Side and top views to show step by step our standardized technique.
All parameters, such as operative times, peri- and postoperative complications, discharge, and so on, were recorded prospectively.
Results
Fifteen patients were operated by one team of surgeons. Indications for cholecystectomy were mainly billiary colics, one case of previous choledocholithiasis treated by endoscopic retrograde cholangiopancreatography, and one case of previous pancreatitis. None of the patients had a history of cholecystitis. Mean age of the group of patients was 39 years. Mean body mass index was 27.1. The group consisted of 14 females and 1 male.
All procedures were completed successfully. There were no perioperative complications such as gallbladder perforation and bile leakage of bleeding. Mean operative time was 32.3 ± 12.1 minutes (skin-to-skin time). Although we insist on introducing a second laparoscopic port (“conversion to laparoscopy”) in case of surgical difficulties or incomplete exposure of the surgical field, no additional ports were required in any of these patients. In all cases, the critical view of safety was confirmed by both operating and assisting surgeons.
As is the case of conventional laparoscopy in our institution, all patients were discharged on day 1 postoperatively. There were no postoperative complications such as wound infection, bleeding, complications from general anesthesia, leakage of bile ducts, cardiac, vascular, or thoracic diseases, and none of them required readmissions.
Discussion
Although the authors are laparoscopic surgeons experienced in LESS colorectal and LESS bariatric procedures, gallbladder surgery at our institution was performed by minilaparoscopy until now. Previous experiences with LESS cholecystectomy required an incision larger than 2–2.5 cm, and the lack of a fourth instrument introduced through the single incision resulted in either unsatisfactory exposure of the surgical field or a transabdominal suture passing through the gallbladder. In our opinion, minilaparoscopic resection used to be superior because of these reasons. Introduction of a new access device and dedicated instrument has enabled the development of a four-instrument technique applied through a single incision no larger than 1.5 cm, mimicking all steps we are comfortable with in conventional laparoscopic cholecystectomy and resulting in a proper critical view of safety in all cases.

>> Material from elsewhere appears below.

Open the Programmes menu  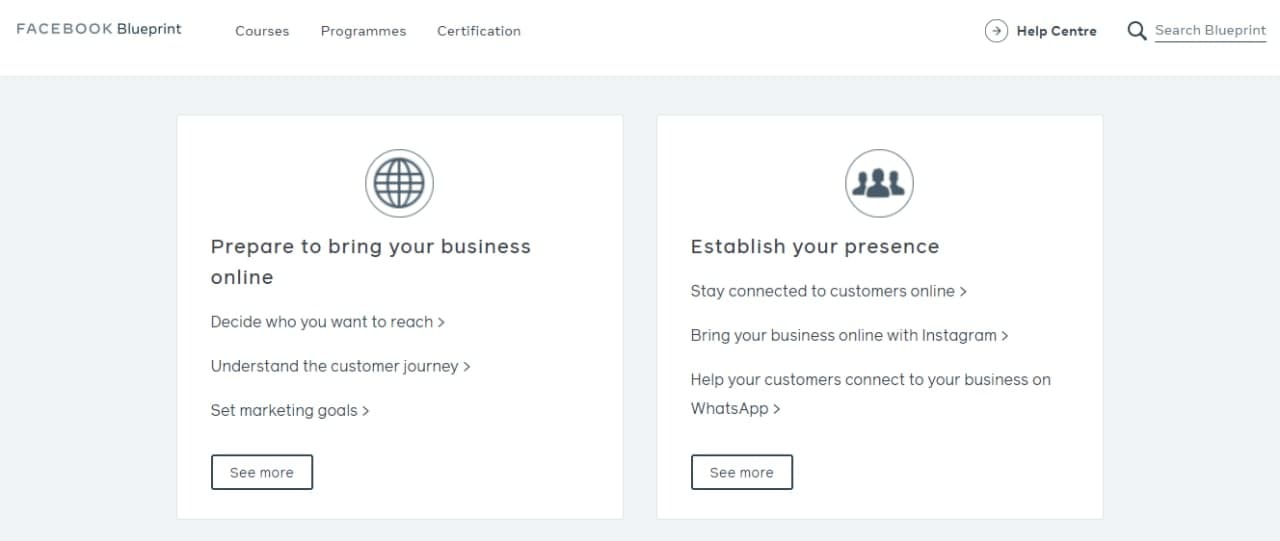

Operating times in the main series in the literature decreased considerably after the first cases, with more recent series showing times comparable to conventional laparoscopic cholecystectomy, although still being longer. Differences may be based on surgeons being significantly less experienced in the LESS procedure compared with conventional laparoscopic resection. Besides surgical experience with LESS, it should be noted that now having a device that accommodates up to four instruments (including a laparoscope) instead of three further reduces operating time (Table 1).4–17
LC, conventional laparoscopy.
More experience is needed and more data required to define the place of LESS cholecystectomy in the repertoire of laparoscopic surgeons, but at least now there is a method that seems to consistently be able to achieve the level of dissection and exposure that may have been lacking in reduced port surgery. It provides an excellent basis for standardization needed to perform and teach this technique safely. Although all our patients were extremely pleased with the results of the procedures, data are required on patient-centered outcomes from randomized trials. Only now are results from trials becoming available, and randomized results appear to show advantages of LESS cholecystectomy over laparoscopic cholecystectomy.5,6 As with any new technique, LESS has been the domain of a select group of experienced laparoscopic surgeons, which makes results difficult to generalize especially since for many hospitals cholecystectomy is a procedure performed by more junior surgeons. Our current focus is on studying the learning curve and establishes whether the technique and skills described here can be transferred safely and consistently to surgical residents in a controlled manner.
Footnotes
Disclosure Statement
No competing financial interests exist.